The odd thing about the resource map above is that the PID doesn't match between the ResourceMap resource and the describes triple. I haven't gone so far as to confirm that's the cause of the ORE parser exception but it seems like a good start.

Curious what @laurenwalker and @csjx think about the details here and possible cause.

mbjones commented 3 years ago

The error message on this was similar to the one reported by @vchendrix in #1318

mbjones commented 3 years ago

I checked and the technical reason it doesn't parse is because the resource https://cn.dataone.org/cn/v2/resolve/resource_map_urn%3Auuid%3Acbafbb8b-002f-4269-a731-7cc168a3ae62 lacks a dc:identifier field:

<https://cn.dataone.org/cn/v2/resolve/resource_map_urn%3Auuid%3Acbafbb8b-002f-4269-a731-7cc168a3ae62>
        ter:describes  <https://cn.dataone.org/cn/v2/resolve/resource_map_urn%3Auuid%3Acbafbb8b-002f-4269-a731-7cc168a3ae62#aggregation> .

The error for this gets generated on line 466 of ResourceMapFactory when it fails to find the dc:identifier.

I think this is because there are two resources that have been conflated as the ResourceMap:

<https://cn.dataone.org/cn/v2/resolve/resource_map_urn%3Auuid%3Aef441988-711e-431c-8f74-750c8c4c40c2> a ore:ResourceMap;
  dc11:creator [
    a dc:Agent;
    foaf:name "http://orcid.org/0000-0003-1501-0861"
  ];
  dc:identifier "resource_map_urn:uuid:ef441988-711e-431c-8f74-750c8c4c40c2";
  dc:modified "2020-08-31T22:06:16.246Z" .
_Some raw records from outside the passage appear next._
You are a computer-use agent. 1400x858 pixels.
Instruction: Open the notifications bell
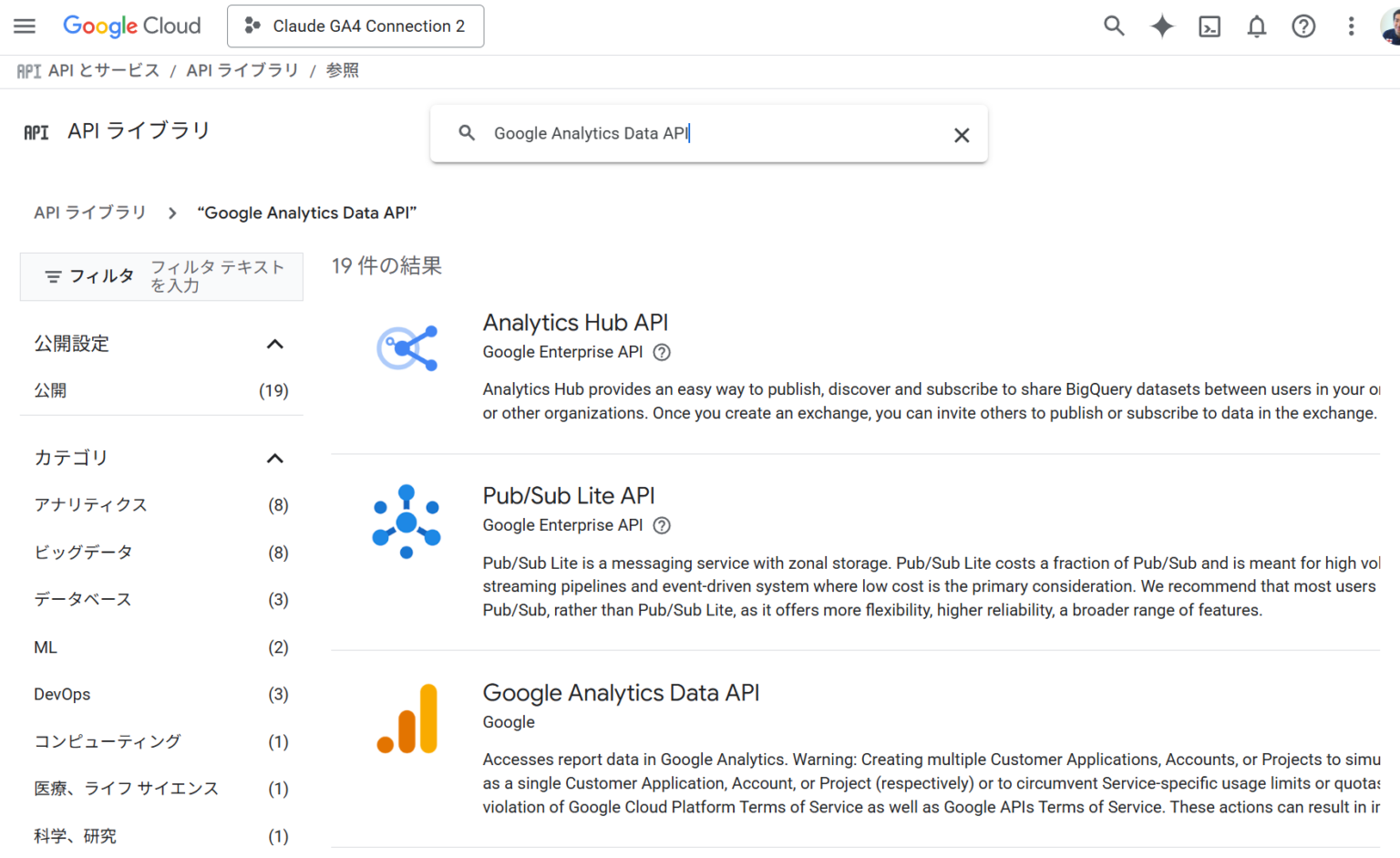coord(1256,27)

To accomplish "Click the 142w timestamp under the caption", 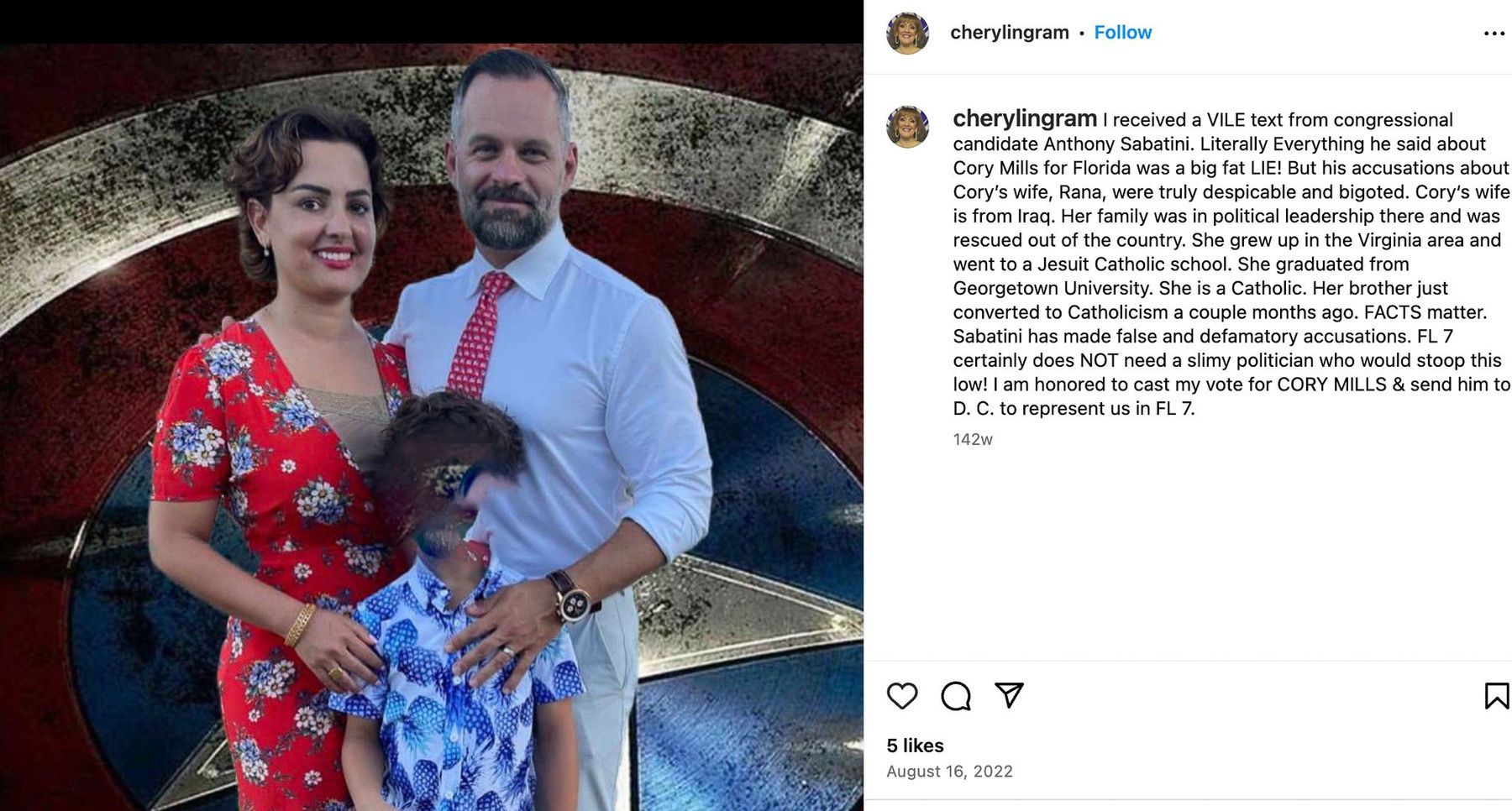I will tap(972, 439).
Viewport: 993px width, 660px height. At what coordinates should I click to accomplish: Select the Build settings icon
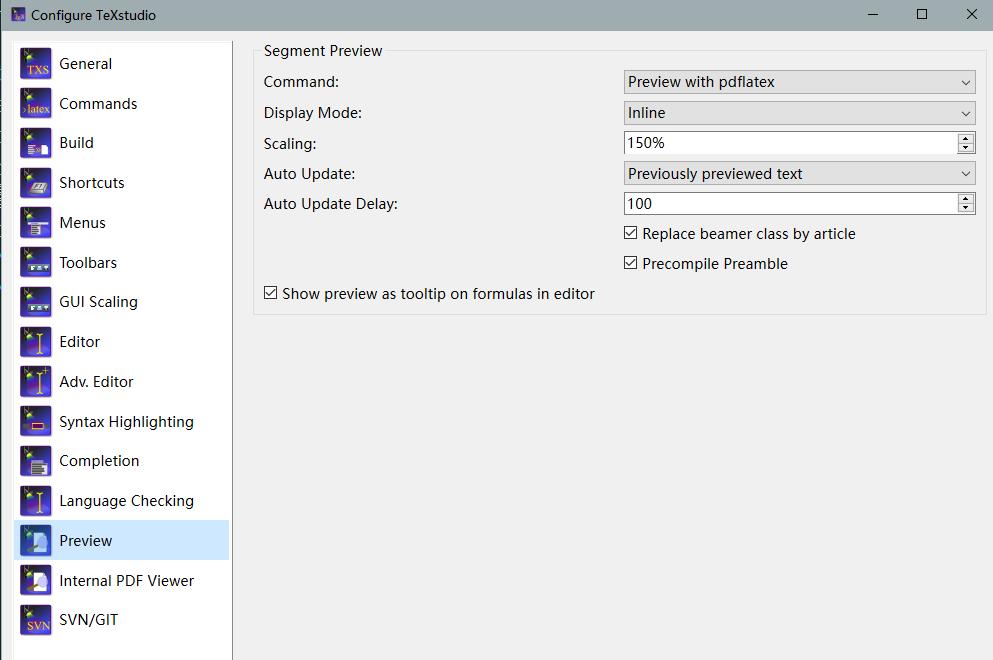(x=36, y=143)
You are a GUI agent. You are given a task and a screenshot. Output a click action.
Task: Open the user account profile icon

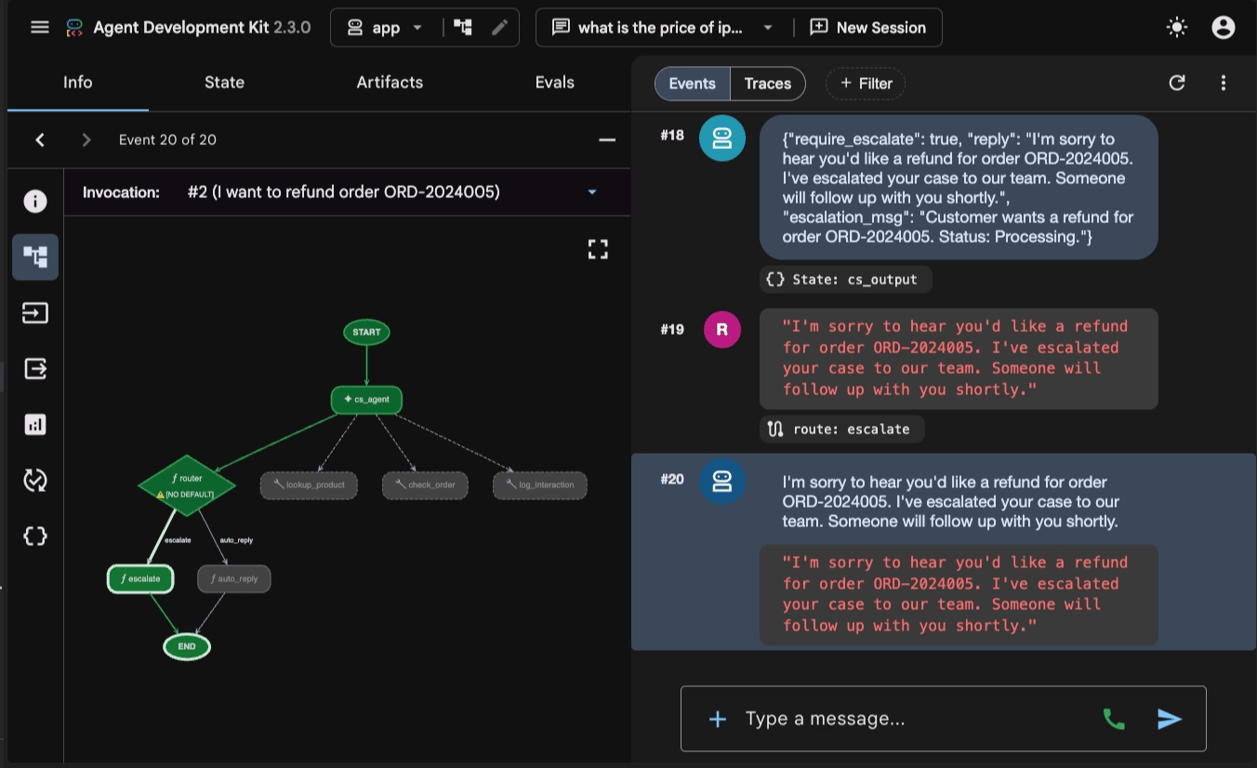click(1223, 27)
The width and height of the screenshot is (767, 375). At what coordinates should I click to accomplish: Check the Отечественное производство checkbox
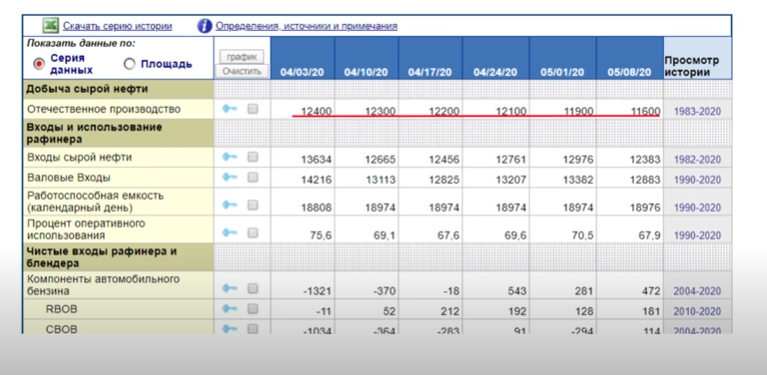[x=252, y=109]

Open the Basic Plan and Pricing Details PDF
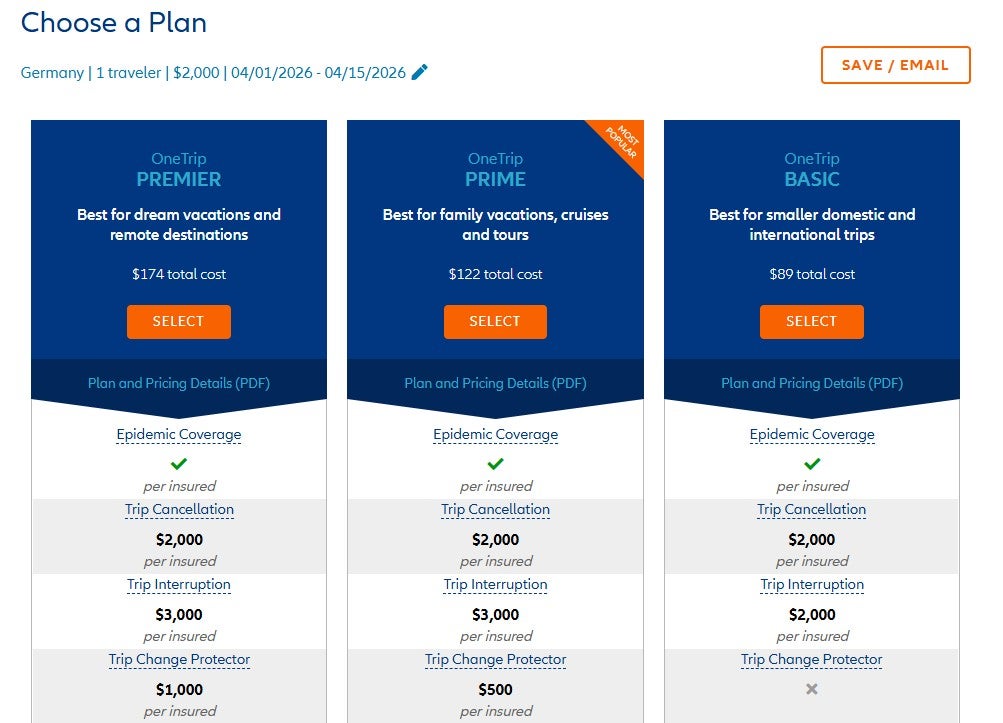(811, 383)
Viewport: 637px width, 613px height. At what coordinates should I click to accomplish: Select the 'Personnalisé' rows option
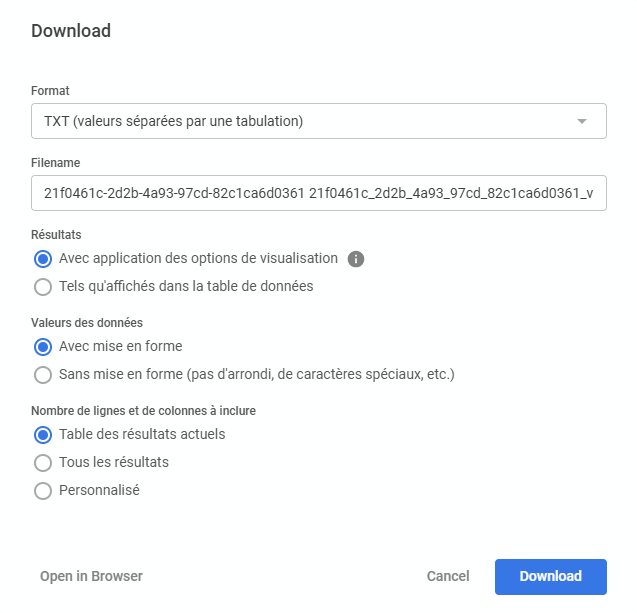(x=43, y=491)
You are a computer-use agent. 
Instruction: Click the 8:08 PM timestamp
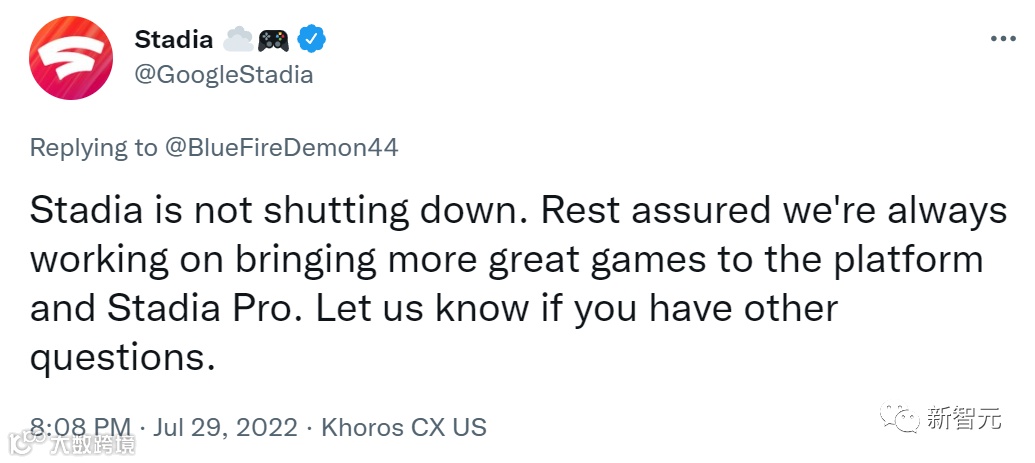click(x=81, y=427)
<https://cn.dataone.org/cn/v2/resolve/resource_map_urn%3Auuid%3Acbafbb8b-002f-4269-a731-7cc168a3ae62> ore:describes <https://cn.dataone.org/cn/v2/resolve/resource_map_urn%3Auuid%3Acbafbb8b-002f-4269-a731-7cc168a3ae62#aggregation> .

Notice how the identifier ending in 40c2 is typed as ResourceMap and has its dc:identifier but lacks a ore:describes for it's associated aggregation (40c2#aggregation, and somehow the bareae62 resource ore:describes another aggregation (ae62#aggregation) and is missing its dcterms:identifier, and it is not typed as a ResourceMap at all. There definitely shouldn't be two aggregations in the same document.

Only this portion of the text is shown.